Psicologia ed emergenza profughi
Essendo una psicologa con precedente laurea , ed esperienza di lavoro, in medicina, sono molto facilitata nelle situazioni di emergenza.
Infatti sia sulle navi che sul Mediterraneo cercano di salvari i profughi dai naufragi, sia nell'accoglienza che si svolge al loro sbarco, non è mai presente "uno psicologo", ma un medico sì.
In questo mio primo intervento vorrei presentare la situazione di Milano, tappa fondamentale per i profughi che sbarcano nell'Italia del sud e poi cercano di raggiungere i vari paesi europei. Sono quelli che chiamiamo "profughi transitanti". Siriani, Eritrei, Sudanesi, Etiopi.
Dopo molte peripezie, a Milano è nato l'HUB, un centro di accoglienza e smistamento profughi di eccellenza. Negli ultimi due anni ne sono transitati circa 70.000, e accoglierli non è stato facile, finche non siamo arrivati all'HUB.
Attualmente si va dai 50 ai 500 al giorno, dipende dagli sbarchi. Naturalmente non tutti hanno bisogno del medico, ma molti di loro sì, soprattutto perché portano sul corpo le ferite esiti delle torture che hanno subito in Libia. E da lì si parte, perché se è facile, ma non sempre, medicare una ferita del corpo, non lo è altrettanto medicare quella dell'anima. Sono pochi quelli che sono riusciti a sfuggire alle torture. E con loro essere psicologi è una grande opportunità.

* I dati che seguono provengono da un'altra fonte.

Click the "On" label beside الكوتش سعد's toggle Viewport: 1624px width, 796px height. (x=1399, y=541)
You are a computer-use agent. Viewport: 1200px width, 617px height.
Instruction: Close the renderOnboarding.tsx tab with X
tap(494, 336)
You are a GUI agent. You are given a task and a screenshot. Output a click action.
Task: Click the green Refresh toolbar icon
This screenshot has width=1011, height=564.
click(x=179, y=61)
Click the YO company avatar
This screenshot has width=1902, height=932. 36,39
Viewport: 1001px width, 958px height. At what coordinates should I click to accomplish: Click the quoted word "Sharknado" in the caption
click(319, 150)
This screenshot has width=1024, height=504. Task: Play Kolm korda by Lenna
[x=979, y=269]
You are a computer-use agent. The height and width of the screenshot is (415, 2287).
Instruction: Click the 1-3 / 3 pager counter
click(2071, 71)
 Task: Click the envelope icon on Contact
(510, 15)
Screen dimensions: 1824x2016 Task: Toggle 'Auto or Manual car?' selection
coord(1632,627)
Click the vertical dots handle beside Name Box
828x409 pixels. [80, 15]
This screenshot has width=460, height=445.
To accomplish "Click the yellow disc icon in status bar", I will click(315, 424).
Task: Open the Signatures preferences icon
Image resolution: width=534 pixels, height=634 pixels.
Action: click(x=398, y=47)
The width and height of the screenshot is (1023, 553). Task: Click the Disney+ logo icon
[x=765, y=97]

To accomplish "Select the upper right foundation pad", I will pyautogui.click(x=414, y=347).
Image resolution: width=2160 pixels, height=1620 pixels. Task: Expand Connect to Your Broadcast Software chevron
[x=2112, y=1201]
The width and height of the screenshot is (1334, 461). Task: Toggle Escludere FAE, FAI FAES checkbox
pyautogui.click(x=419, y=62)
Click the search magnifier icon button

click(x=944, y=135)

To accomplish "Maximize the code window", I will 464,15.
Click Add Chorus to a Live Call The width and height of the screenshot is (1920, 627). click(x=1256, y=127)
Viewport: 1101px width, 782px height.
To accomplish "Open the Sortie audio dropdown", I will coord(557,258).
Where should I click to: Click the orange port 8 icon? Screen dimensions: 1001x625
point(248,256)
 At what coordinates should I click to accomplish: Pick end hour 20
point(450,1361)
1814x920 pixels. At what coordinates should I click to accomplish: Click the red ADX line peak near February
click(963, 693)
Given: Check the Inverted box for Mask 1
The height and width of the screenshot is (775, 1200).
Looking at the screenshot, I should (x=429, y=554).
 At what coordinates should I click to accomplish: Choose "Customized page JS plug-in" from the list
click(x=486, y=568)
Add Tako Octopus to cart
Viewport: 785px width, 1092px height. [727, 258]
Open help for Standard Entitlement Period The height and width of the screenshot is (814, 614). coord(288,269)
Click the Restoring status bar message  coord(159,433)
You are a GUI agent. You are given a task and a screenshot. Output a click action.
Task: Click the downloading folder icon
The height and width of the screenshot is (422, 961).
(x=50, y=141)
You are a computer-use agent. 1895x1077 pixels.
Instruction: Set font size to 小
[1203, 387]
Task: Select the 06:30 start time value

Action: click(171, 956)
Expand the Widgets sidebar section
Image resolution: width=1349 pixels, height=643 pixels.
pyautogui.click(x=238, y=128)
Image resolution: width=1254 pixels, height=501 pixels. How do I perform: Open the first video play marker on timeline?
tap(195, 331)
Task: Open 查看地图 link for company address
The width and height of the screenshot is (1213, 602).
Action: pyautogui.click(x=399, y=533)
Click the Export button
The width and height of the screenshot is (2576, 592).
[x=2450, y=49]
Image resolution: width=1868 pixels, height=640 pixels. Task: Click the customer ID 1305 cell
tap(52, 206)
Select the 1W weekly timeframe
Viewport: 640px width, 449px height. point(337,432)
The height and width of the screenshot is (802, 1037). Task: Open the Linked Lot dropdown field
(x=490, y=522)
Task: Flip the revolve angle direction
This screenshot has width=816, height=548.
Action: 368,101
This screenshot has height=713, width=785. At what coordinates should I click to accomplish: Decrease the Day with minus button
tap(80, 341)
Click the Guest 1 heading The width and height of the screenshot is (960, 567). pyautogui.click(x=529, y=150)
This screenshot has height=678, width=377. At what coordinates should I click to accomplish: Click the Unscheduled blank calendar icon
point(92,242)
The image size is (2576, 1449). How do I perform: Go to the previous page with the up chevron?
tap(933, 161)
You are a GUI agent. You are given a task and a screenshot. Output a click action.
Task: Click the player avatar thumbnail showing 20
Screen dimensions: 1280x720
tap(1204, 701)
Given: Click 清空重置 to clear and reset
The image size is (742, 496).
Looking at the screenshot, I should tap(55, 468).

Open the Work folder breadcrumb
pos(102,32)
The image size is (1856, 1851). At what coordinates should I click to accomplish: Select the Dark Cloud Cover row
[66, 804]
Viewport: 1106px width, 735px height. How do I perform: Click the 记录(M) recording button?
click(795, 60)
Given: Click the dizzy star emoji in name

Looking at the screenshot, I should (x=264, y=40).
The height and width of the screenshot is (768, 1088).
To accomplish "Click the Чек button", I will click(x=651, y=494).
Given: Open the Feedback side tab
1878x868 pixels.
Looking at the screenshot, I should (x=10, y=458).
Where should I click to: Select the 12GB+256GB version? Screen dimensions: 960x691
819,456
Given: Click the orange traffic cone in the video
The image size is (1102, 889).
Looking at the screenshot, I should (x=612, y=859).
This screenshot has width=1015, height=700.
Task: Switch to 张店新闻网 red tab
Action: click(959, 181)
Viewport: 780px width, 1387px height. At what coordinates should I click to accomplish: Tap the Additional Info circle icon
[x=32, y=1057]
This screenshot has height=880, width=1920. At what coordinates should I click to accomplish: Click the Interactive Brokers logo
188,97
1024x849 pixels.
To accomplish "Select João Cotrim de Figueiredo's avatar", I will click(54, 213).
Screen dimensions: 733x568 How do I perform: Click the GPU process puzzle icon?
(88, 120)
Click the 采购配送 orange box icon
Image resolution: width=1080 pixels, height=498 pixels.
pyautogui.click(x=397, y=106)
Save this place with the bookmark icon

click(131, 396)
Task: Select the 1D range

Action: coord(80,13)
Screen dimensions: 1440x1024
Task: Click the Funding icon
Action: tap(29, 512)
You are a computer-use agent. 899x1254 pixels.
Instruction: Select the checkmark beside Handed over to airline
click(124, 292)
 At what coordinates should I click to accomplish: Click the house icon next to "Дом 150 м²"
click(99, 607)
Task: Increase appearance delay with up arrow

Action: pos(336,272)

Si ha il desiderio di ascoltarli, anche nei giorni successivi, di valutare la gravità del loro malessere psichico, di dare consigli per il futuro, che loro stessi richiedono. E poi si seguono a distanza, attraverso facebook, che quasi tutti hanno.
Si parte quindi dall'emergenza per costruire un rapporto terapeutico "modernizzato". Una domanda di sostegno che arriva dalla Norvegia, dalla Germania, da Calais, da Londra.
Medicina, psicologia ed internet. Questo è il mondo in cui viviamo.